Simply put, it's a bike that's built to take advantage of the World Superbike Championship (WSBK) rulebook, which only allow manufacturers to race bikes that are available for purchase at your local dealer.
What's so special about that?
Well, bikes that are good for the road aren't usually as good for racing (things like lights or a sidestand get in the way), so a manufacturer would have trouble mass producing a homologation special that would meet minimum production numbers for it to qualify as a “available for purchase” bike.

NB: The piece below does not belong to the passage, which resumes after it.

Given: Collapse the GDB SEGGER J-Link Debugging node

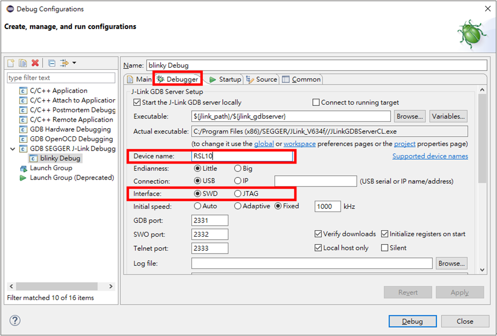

These days though, that minimum is 500 bikes, which is much more realistic in the declining sport bikes sales era and this is paving the way for the return of exotic new builds such as the Honda CBR1000RR SP2, Kawasaki ZX-10RR, and Suzuki GSX-1000RR.
The original
The first true homologation special was Honda’s RC30 (or VFR750R to give it it’s official name). The RC30 was designed to win the new World Superbike Championship which had its inaugural season in 1988 and, in the hands of American Fred Merkel, it did just that.
Honda’s thinking was direct: if WSBK machines had to be based on bikes that the public could buy, then they’d just build a WSBK racer for the road and simply strip the road gear off it and go racing. They did, they cleaned up, and that became the path for other manufacturers.
The first to follow suit was Yamaha with its FZR750R (also known as the OW01) in time for the 1989 WSBK season. Costing £13,200 at a time when the FZR1000R road bike was only £5,899, the OW01 was nothing short of exotic. Although its frame was based on the FZ750R, the new bike was worlds apart with its pukka race motor, flat-slide carbs, titanium con rods, close-ratio gearbox, Ohlins shock and four-butterfly EXUP valve.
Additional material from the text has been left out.